- _PROBLEM TO WORK ON_: Within the data that follows, set down exactly the lines from the one containing "Unpin Lisa using the pin icon" through the one containing "You are a computer-use agent. The", both ends included.

GIVEN RECORDS section start

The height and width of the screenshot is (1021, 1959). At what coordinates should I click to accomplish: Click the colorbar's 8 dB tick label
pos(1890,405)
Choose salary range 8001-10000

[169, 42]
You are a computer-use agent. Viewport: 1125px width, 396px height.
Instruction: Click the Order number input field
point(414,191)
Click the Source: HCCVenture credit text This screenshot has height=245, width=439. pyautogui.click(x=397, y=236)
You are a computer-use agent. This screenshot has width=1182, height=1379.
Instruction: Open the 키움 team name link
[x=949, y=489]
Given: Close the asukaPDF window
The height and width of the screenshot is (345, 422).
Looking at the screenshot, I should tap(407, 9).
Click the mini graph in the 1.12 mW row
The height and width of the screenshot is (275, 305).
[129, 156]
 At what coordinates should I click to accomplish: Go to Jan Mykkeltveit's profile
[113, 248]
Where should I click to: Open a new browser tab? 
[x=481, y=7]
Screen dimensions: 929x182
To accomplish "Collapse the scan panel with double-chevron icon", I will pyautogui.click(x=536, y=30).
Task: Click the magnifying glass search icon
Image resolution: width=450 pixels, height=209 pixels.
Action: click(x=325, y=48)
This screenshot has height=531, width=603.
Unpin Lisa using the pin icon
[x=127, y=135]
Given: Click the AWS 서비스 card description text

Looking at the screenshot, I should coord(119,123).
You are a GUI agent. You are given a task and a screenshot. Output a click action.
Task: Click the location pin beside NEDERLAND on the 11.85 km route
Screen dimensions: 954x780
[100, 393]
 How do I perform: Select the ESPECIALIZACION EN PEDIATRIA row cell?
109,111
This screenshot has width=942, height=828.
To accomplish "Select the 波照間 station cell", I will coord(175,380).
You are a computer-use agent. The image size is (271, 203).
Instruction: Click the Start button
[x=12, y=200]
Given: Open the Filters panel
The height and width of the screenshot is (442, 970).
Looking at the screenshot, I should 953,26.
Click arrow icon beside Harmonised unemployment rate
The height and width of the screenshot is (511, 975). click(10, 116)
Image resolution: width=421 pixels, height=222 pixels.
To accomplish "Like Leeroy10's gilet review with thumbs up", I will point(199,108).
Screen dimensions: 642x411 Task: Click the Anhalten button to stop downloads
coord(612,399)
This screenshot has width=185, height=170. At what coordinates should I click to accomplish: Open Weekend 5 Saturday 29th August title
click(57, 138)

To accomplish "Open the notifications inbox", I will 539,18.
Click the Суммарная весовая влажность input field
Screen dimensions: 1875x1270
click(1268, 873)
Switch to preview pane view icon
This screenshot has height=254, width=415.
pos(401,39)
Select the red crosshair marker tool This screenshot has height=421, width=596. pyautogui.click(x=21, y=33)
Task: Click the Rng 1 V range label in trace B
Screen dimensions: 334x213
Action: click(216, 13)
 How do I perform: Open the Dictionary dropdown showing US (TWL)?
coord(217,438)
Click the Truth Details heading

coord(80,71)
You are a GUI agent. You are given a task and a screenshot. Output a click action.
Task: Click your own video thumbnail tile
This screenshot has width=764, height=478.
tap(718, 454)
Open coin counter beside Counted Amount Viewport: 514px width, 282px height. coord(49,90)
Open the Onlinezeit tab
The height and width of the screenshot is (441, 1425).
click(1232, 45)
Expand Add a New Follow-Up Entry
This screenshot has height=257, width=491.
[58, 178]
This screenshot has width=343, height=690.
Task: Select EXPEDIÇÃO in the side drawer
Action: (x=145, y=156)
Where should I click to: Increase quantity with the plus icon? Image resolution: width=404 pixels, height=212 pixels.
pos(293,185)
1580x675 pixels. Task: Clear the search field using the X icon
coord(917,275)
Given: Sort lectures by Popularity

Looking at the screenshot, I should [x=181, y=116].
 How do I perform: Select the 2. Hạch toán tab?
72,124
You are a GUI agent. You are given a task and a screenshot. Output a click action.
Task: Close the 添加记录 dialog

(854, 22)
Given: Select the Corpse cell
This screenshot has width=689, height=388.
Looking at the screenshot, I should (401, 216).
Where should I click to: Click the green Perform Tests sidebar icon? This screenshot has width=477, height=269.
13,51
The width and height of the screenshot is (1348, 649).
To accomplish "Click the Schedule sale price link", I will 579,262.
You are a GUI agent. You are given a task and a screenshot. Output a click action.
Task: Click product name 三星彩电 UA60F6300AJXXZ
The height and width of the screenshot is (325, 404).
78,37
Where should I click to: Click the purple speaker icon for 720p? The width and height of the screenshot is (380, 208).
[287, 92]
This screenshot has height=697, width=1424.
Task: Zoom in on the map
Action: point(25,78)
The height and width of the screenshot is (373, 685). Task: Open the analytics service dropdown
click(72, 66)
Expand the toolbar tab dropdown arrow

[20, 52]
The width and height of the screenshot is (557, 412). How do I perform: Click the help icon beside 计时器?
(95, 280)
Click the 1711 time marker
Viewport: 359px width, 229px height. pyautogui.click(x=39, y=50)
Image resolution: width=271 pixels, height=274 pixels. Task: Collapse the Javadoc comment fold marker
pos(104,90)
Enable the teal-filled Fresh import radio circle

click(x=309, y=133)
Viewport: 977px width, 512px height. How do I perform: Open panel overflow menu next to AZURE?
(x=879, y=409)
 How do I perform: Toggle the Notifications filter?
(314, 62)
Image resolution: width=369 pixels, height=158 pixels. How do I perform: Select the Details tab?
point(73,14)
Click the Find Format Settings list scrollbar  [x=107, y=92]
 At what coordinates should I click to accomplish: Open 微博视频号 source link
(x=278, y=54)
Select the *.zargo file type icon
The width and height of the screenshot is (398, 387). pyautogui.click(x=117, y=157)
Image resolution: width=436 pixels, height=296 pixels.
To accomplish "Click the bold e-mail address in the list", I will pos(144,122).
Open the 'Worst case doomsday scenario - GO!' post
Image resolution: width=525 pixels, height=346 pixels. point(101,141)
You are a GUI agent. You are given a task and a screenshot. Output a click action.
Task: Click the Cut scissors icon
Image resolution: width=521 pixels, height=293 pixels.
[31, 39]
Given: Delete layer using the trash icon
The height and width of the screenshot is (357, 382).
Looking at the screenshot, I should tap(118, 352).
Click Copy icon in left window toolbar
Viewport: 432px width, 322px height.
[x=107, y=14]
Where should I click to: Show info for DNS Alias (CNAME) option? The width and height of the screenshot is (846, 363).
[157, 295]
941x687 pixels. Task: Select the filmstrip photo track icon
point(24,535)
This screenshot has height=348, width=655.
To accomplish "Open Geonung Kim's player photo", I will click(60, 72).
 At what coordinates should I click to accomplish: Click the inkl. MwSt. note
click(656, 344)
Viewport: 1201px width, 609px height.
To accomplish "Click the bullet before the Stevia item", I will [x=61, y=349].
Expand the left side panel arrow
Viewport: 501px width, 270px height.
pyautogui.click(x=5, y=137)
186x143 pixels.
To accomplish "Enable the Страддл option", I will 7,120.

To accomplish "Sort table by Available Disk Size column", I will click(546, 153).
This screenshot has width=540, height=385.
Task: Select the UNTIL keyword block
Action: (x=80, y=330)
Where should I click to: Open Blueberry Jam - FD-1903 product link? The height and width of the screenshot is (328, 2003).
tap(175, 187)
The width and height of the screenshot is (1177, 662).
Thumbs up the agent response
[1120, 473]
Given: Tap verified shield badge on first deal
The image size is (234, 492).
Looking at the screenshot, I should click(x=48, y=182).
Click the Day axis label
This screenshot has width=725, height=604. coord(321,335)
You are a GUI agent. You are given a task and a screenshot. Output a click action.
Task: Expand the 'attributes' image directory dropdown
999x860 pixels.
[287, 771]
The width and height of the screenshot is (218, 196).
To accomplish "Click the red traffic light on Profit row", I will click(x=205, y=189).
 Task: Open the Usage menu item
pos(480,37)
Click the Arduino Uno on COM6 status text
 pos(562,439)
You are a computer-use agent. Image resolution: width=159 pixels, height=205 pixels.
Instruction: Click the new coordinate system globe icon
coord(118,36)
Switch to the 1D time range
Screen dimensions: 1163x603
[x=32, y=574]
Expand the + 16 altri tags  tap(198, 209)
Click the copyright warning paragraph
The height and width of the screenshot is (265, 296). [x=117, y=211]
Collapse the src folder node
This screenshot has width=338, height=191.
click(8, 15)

GIVEN RECORDS section end

- _WRITTEN RESPONSE_:
Unpin Lisa using the pin icon
[x=127, y=135]
Given: Click the AWS 서비스 card description text

Looking at the screenshot, I should coord(119,123).
You are a GUI agent. You are given a task and a screenshot. Output a click action.
Task: Click the location pin beside NEDERLAND on the 11.85 km route
Screen dimensions: 954x780
[100, 393]
 How do I perform: Select the ESPECIALIZACION EN PEDIATRIA row cell?
109,111
This screenshot has width=942, height=828.
To accomplish "Select the 波照間 station cell", I will coord(175,380).
You are a computer-use agent. The image size is (271, 203).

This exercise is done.